*** EXERCISE MATERIAL ***
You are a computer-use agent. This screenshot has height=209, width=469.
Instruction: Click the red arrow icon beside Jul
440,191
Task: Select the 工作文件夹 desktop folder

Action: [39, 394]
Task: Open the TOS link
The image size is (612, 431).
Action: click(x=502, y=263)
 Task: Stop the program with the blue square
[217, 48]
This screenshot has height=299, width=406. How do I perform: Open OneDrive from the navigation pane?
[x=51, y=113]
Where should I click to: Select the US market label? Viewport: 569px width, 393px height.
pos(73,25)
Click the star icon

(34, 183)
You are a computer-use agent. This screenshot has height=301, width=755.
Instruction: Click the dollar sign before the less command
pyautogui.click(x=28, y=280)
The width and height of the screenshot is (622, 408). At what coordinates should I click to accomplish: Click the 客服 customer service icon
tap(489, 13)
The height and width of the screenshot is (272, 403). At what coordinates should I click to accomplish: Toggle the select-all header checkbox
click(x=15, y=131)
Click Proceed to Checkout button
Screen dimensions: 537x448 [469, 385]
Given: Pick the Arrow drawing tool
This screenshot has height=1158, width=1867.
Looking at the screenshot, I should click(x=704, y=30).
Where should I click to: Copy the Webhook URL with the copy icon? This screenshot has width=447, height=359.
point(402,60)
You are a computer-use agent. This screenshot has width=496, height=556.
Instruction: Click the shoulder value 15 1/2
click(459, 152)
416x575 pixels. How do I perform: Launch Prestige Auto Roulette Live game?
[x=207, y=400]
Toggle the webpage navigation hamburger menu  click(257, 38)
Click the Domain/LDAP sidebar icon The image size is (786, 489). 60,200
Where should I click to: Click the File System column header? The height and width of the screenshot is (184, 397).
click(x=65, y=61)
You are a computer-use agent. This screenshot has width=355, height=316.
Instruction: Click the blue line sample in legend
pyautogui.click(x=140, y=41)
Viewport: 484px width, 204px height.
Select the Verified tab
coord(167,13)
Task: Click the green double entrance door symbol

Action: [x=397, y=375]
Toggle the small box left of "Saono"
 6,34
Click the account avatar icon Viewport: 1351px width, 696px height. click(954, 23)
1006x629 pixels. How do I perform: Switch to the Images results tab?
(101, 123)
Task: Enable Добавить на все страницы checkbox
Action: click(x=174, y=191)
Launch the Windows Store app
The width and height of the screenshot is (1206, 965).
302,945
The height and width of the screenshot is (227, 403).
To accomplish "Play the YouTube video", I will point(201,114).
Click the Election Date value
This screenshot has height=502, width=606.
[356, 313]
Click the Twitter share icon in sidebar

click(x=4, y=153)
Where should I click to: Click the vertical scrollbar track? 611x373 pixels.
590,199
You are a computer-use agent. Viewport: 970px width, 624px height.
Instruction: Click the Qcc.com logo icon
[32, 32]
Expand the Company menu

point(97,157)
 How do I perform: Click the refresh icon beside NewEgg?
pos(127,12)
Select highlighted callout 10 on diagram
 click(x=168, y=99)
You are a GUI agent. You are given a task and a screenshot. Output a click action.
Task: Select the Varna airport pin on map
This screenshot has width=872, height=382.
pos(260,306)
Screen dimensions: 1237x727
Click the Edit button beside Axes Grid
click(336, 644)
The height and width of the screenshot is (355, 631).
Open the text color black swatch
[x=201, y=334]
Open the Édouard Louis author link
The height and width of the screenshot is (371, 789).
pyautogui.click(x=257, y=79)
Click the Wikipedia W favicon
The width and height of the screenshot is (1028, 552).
*** End of EXERCISE MATERIAL ***
Using the records given above, list every line that includes the word "computer".

You are a computer-use agent. This screenshot has height=209, width=469.
You are a computer-use agent. This screenshot has height=301, width=755.
You are a computer-use agent. This screenshot has width=496, height=556.
You are a computer-use agent. This screenshot has width=355, height=316.
You are a computer-use agent. Viewport: 970px width, 624px height.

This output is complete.